* **What you should do**
Restate the records below word for word, leaving nothing out.

### Records to process ###

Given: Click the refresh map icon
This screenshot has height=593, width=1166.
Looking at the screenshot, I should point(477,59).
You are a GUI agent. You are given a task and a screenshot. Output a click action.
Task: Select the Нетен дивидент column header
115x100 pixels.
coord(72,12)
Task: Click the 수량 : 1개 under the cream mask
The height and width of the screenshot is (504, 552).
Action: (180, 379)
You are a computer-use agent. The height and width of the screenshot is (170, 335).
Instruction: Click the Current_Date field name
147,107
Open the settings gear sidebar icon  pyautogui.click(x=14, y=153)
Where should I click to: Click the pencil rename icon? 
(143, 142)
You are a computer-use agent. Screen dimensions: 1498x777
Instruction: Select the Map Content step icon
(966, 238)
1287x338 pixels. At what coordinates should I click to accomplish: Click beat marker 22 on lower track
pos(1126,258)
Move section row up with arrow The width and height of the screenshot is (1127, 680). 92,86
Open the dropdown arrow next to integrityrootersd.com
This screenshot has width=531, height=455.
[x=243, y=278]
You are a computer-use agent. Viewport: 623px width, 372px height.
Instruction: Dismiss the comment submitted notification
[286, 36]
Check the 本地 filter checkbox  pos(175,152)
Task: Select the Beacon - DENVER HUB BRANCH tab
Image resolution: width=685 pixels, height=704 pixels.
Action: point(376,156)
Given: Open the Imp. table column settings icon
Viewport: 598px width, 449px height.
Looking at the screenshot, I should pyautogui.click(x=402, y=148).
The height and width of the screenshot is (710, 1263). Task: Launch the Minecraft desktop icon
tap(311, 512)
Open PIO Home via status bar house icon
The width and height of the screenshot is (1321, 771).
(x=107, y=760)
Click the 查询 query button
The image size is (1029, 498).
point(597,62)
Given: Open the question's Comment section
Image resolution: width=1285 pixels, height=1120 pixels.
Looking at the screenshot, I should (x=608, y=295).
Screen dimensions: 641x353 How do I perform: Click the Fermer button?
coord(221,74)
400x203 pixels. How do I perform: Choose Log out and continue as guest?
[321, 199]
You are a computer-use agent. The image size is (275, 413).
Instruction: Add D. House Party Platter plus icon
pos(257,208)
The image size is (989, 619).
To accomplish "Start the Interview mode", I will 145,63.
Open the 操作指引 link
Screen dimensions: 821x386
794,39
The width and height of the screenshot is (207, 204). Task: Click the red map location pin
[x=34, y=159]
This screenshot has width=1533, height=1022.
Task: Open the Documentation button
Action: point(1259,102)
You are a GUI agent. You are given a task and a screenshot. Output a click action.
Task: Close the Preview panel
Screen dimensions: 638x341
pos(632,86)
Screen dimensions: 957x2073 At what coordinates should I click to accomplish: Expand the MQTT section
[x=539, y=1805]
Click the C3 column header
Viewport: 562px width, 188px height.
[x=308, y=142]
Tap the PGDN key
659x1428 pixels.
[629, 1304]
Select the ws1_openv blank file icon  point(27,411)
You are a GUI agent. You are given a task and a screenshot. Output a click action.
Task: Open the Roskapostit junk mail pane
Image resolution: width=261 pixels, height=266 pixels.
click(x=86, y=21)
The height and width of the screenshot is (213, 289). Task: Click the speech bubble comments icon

###

* **Response to the exercise**
Given: Click the refresh map icon
This screenshot has height=593, width=1166.
Looking at the screenshot, I should point(477,59).
You are a GUI agent. You are given a task and a screenshot. Output a click action.
Task: Select the Нетен дивидент column header
115x100 pixels.
coord(72,12)
Task: Click the 수량 : 1개 under the cream mask
The height and width of the screenshot is (504, 552).
Action: (180, 379)
You are a computer-use agent. The height and width of the screenshot is (170, 335).
Instruction: Click the Current_Date field name
147,107
Open the settings gear sidebar icon  pyautogui.click(x=14, y=153)
Where should I click to: Click the pencil rename icon? 
(143, 142)
You are a computer-use agent. Screen dimensions: 1498x777
Instruction: Select the Map Content step icon
(966, 238)
1287x338 pixels. At what coordinates should I click to accomplish: Click beat marker 22 on lower track
pos(1126,258)
Move section row up with arrow The width and height of the screenshot is (1127, 680). 92,86
Open the dropdown arrow next to integrityrootersd.com
This screenshot has width=531, height=455.
[x=243, y=278]
You are a computer-use agent. Viewport: 623px width, 372px height.
Instruction: Dismiss the comment submitted notification
[286, 36]
Check the 本地 filter checkbox  pos(175,152)
Task: Select the Beacon - DENVER HUB BRANCH tab
Image resolution: width=685 pixels, height=704 pixels.
Action: point(376,156)
Given: Open the Imp. table column settings icon
Viewport: 598px width, 449px height.
Looking at the screenshot, I should pyautogui.click(x=402, y=148).
The height and width of the screenshot is (710, 1263). Task: Launch the Minecraft desktop icon
tap(311, 512)
Open PIO Home via status bar house icon
The width and height of the screenshot is (1321, 771).
(x=107, y=760)
Click the 查询 query button
The image size is (1029, 498).
point(597,62)
Given: Open the question's Comment section
Image resolution: width=1285 pixels, height=1120 pixels.
Looking at the screenshot, I should (x=608, y=295).
Screen dimensions: 641x353 How do I perform: Click the Fermer button?
coord(221,74)
400x203 pixels. How do I perform: Choose Log out and continue as guest?
[321, 199]
You are a computer-use agent. The image size is (275, 413).
Instruction: Add D. House Party Platter plus icon
pos(257,208)
The image size is (989, 619).
To accomplish "Start the Interview mode", I will 145,63.
Open the 操作指引 link
Screen dimensions: 821x386
794,39
The width and height of the screenshot is (207, 204). Task: Click the red map location pin
[x=34, y=159]
This screenshot has width=1533, height=1022.
Task: Open the Documentation button
Action: point(1259,102)
You are a GUI agent. You are given a task and a screenshot. Output a click action.
Task: Close the Preview panel
Screen dimensions: 638x341
pos(632,86)
Screen dimensions: 957x2073 At what coordinates should I click to accomplish: Expand the MQTT section
[x=539, y=1805]
Click the C3 column header
Viewport: 562px width, 188px height.
[x=308, y=142]
Tap the PGDN key
659x1428 pixels.
[629, 1304]
Select the ws1_openv blank file icon  point(27,411)
You are a GUI agent. You are given a task and a screenshot. Output a click action.
Task: Open the Roskapostit junk mail pane
Image resolution: width=261 pixels, height=266 pixels.
click(x=86, y=21)
The height and width of the screenshot is (213, 289). Task: Click the speech bubble comments icon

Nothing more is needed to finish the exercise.